The tendency to place love outside ourselves
You've encountered this lovingness in different ways, especially in the circular breathings. You can start to look into how we tend to place that in a person, an object, a situation, or a context (for example, a meditation). There is a sense that it's somehow out there, in a place or in time.
This is a really subtle exploration. In a sense, it's all about questioning beliefs, and they're very subtle beliefs. For example: "I can only experience this loving compassion when I'm in the presence of this person." That belief is valuable up to a point, because it can bring you into the presence of that person. But at some point, you can go deeper and question: is this only available in a certain time and a certain place?
I'm not proposing for you to believe that it is always present. I'm proposing that you question the belief. Just wonder: what if it's not only available at a certain time and in a certain place? I feel like you're coming close to that edge where something could really shift.
I don't know if it's the same thing, but my sense is that it is there all the time. I just recognize it more in certain meditations, in certain moments.
If you at times experience the lack of it, then you don't fully experience that it's always there.
It's clear it's always there when I recognize it. But it's not clear when I don't.
I see. When you recognize it, it is clear to you that it's always there, but then that recognition is lost, or you feel more disconnected.
As if I forget it in ordinary life.
Forgetting as a belief
So look at the fact that you forget it, and look at the forgetting itself as a belief. Seeing yourself as someone who forgets is useful at first, because it puts you in a position of openness, practice, exploration, an invitation to prayer, an invitation to meditation. But at one point it can become a loop, a trap: "I forget this, I remember it, I only remember it if I practice or meditate." The forgetting can settle into a belief that remembering is needed.
I'm not invalidating the process of remembering. I'm saying that it's useful to a point where it can become an obstacle. It can become the belief that you are capable of forgetting this. And so now you're forgetting; now you need to remember. But what if it is present now?
Direct contact with the experience
For example, what are we talking about? We're talking about a loving compassion. If you close your eyes for a moment: when I say "this loving compassion," and you refer to what you meant, what you're talking about in your experience, do you have a sense of what you're talking about, the experience of it?
Yes.
And it's not just the words. The words are pointing to the experience, which you know as loving compassion. So are you needing to remember it to know it's there?

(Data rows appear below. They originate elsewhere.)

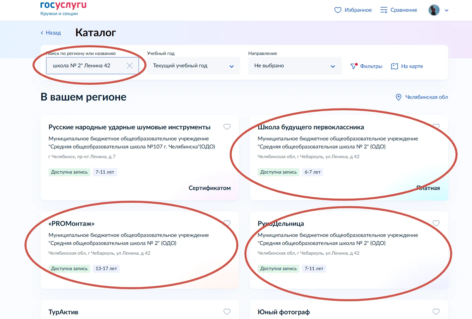Add Юный фотограф to favorites
Image resolution: width=472 pixels, height=319 pixels.
(x=436, y=312)
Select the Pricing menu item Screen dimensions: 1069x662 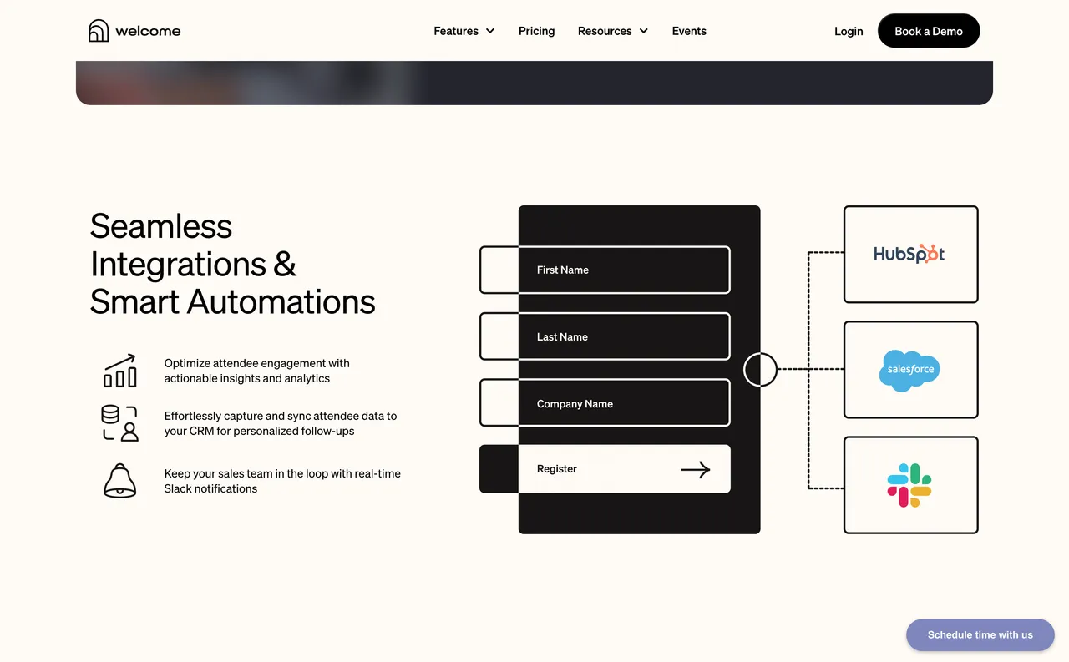click(x=536, y=31)
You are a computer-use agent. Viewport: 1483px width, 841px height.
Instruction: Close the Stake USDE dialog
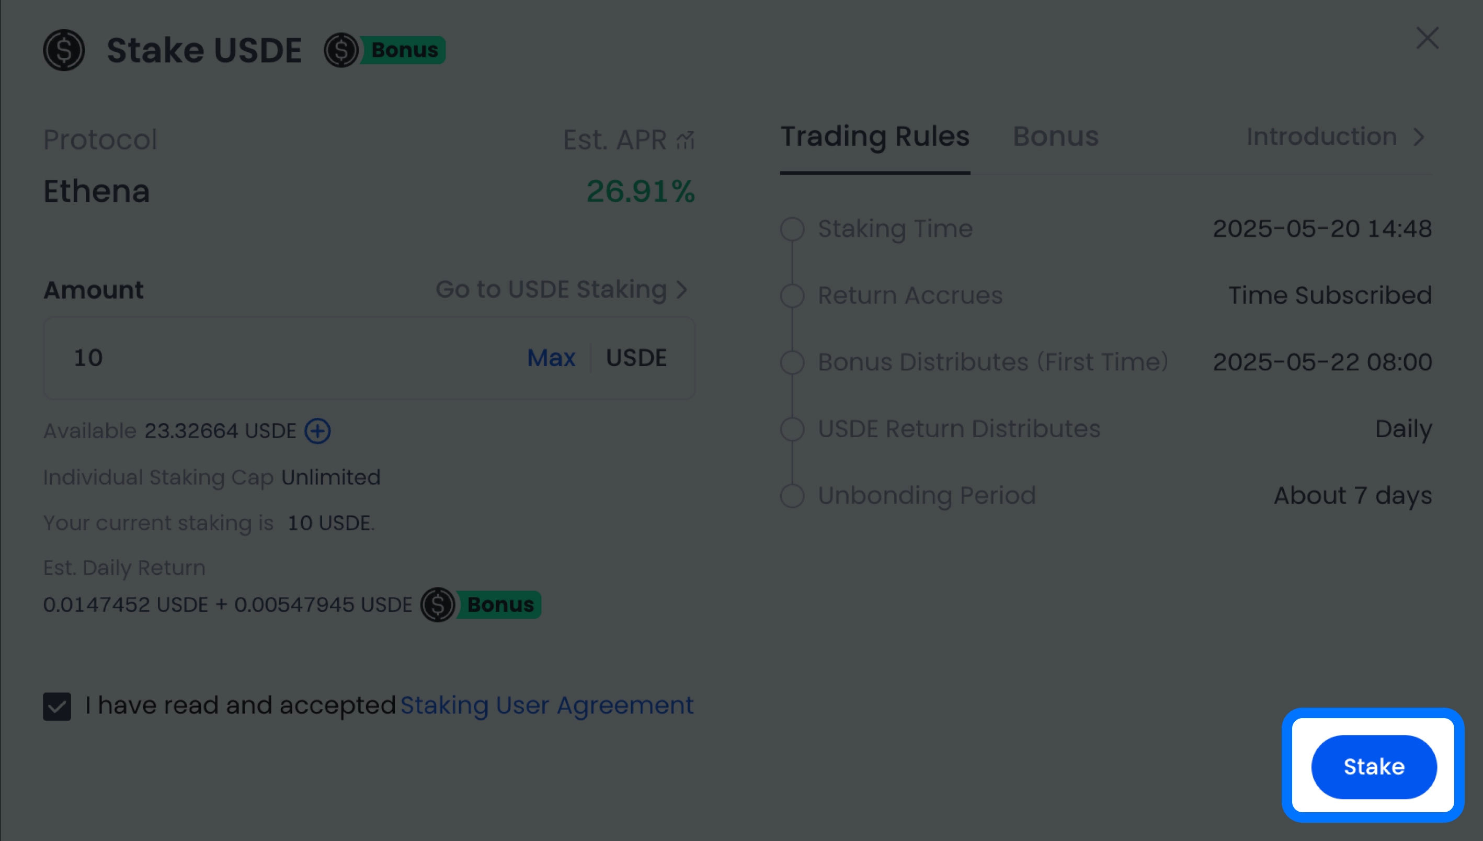1427,38
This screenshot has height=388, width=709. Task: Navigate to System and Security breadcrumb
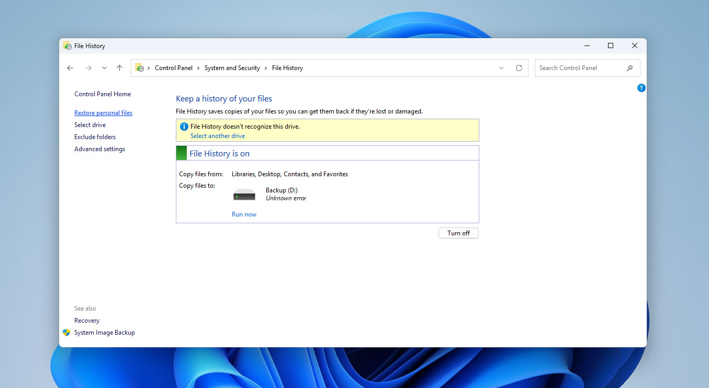(232, 67)
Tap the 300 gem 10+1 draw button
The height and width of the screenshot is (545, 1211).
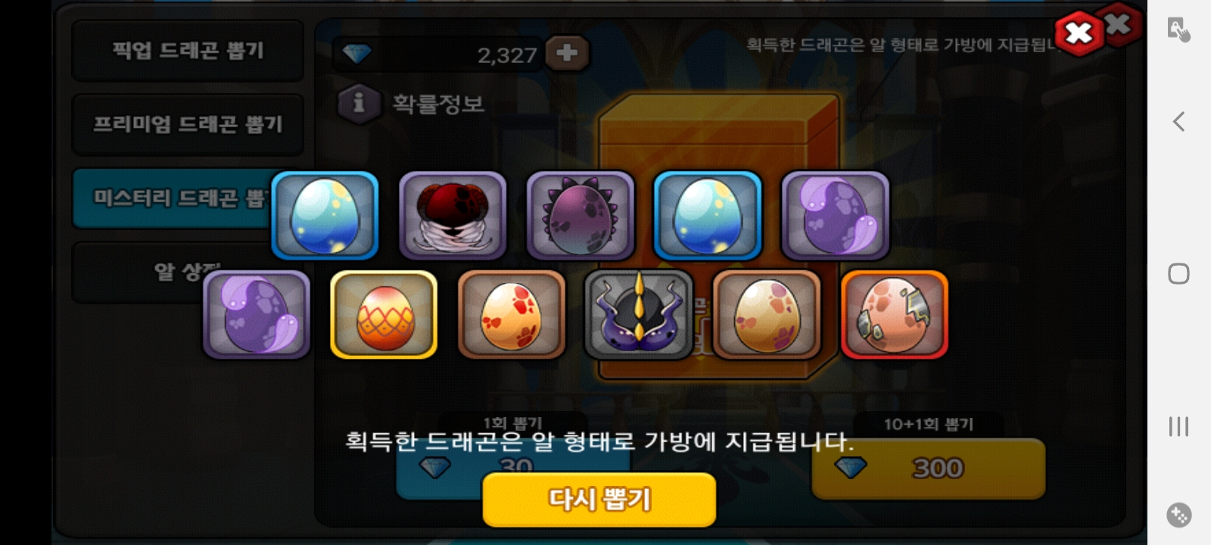point(929,469)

No, but it's as if it's a subtle background, and sometimes the doors are open to perceive it. Maybe now they're still open from the meditation.

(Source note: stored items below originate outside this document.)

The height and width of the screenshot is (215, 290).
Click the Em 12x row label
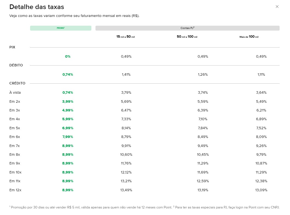(15, 190)
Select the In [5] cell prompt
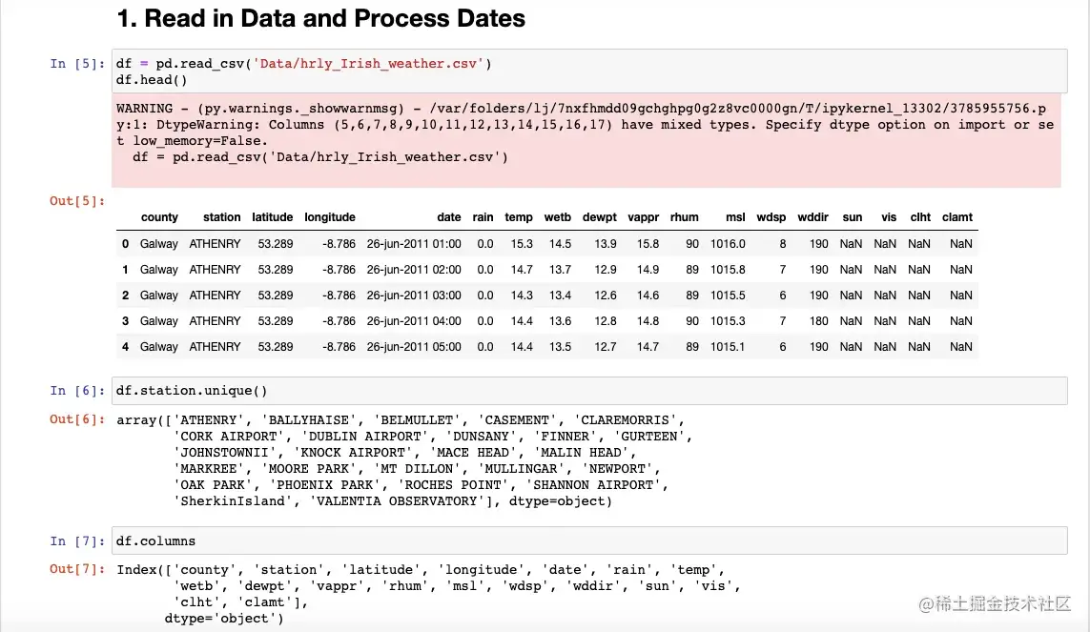Image resolution: width=1090 pixels, height=632 pixels. (76, 64)
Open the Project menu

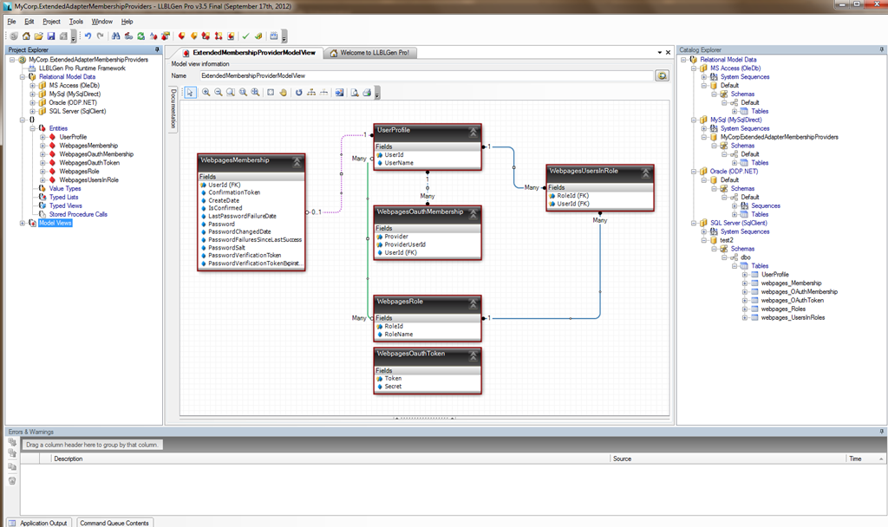51,21
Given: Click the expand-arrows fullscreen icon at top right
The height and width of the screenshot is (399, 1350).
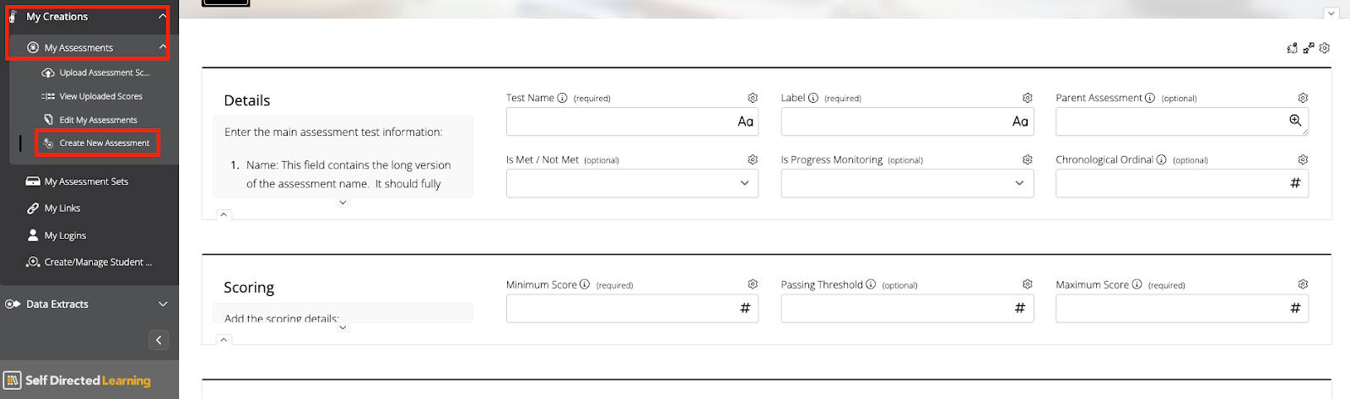Looking at the screenshot, I should [1308, 48].
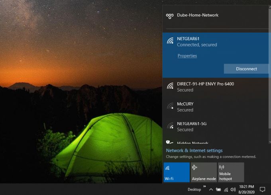Click the Hidden Network shield icon
Screen dimensions: 271x195
pyautogui.click(x=170, y=142)
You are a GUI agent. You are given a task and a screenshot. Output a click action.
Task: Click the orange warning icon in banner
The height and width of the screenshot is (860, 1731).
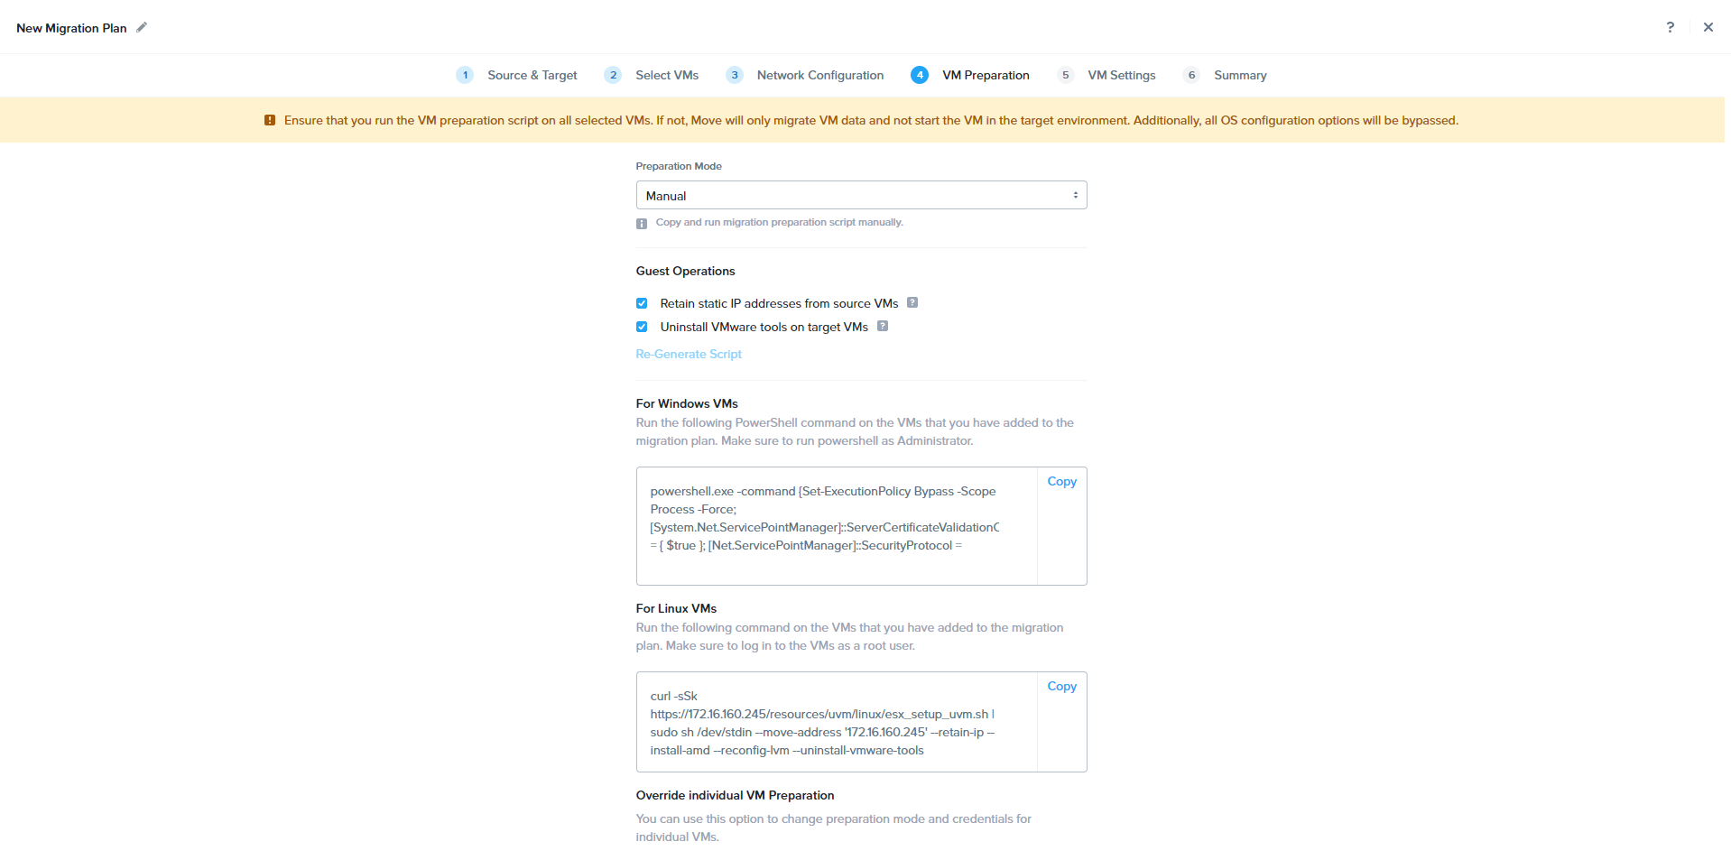pyautogui.click(x=270, y=120)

Those are thoughts. Right now, those are thoughts. Are you having the experience that you refer to as loving compassion, in the sense that you know what you're talking about because you can access the experience? See how you were tempted to believe a story that you only have access to it because of a meditation you did previously.
Yeah.
If you think of the love you felt from your teacher, that loving compassion, it will refer to a knowing of that experience. In the meditation, was the experience particular to one person?

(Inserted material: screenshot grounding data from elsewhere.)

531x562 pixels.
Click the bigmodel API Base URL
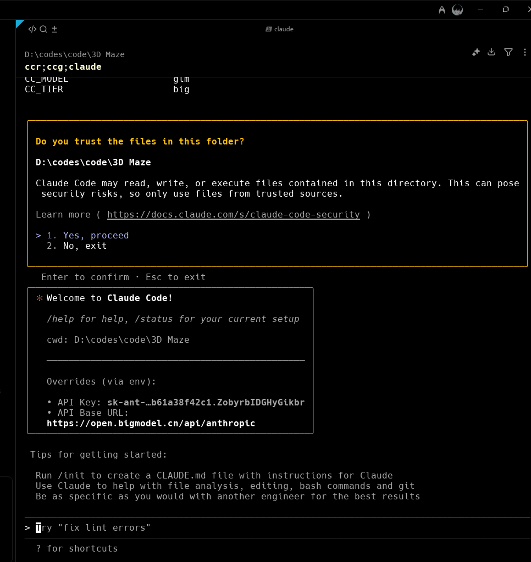151,423
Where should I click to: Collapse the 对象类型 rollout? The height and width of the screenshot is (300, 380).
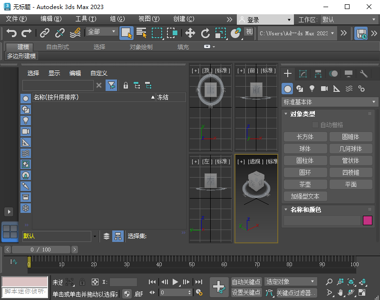[x=302, y=114]
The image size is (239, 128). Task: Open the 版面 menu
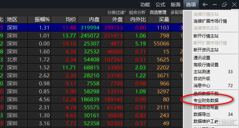pyautogui.click(x=175, y=5)
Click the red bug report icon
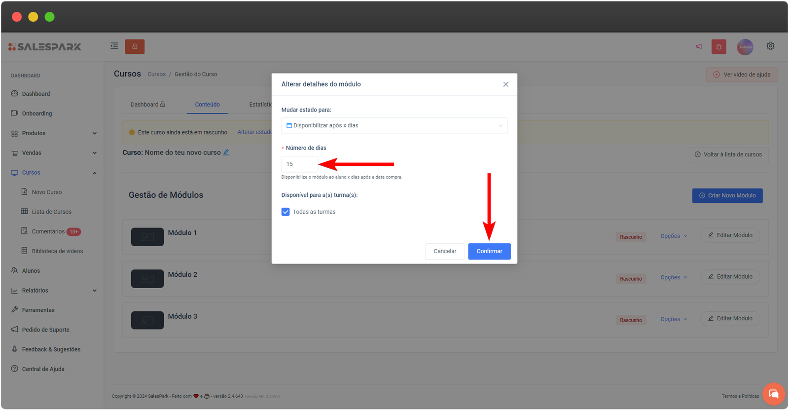Screen dimensions: 789x410 coord(718,47)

No, the experience was a love from everywhere. It wasn't particular.
Exactly. And I was saying you could shift and remember specifically from your teacher, and it's going to have a different quality, but it's going to be the same love. As you remember it, you have direct contact with what you're remembering. It's brought up by a different image, by a memory, but the experience you're having is in this moment. The experience you had in the meditation today: you can currently direct your attention to it and you know it because you directly experience it right now. Is that correct?
I think so. I have thoughts that say I recognize it, but it's a bit more jumbled, a little dimmer. But maybe that's just the mind.
The mind's agenda
Now we're talking about intensity, how strong it is or not. But see how the mind has an agenda, an intention to convince you that you do not have access to this experience now.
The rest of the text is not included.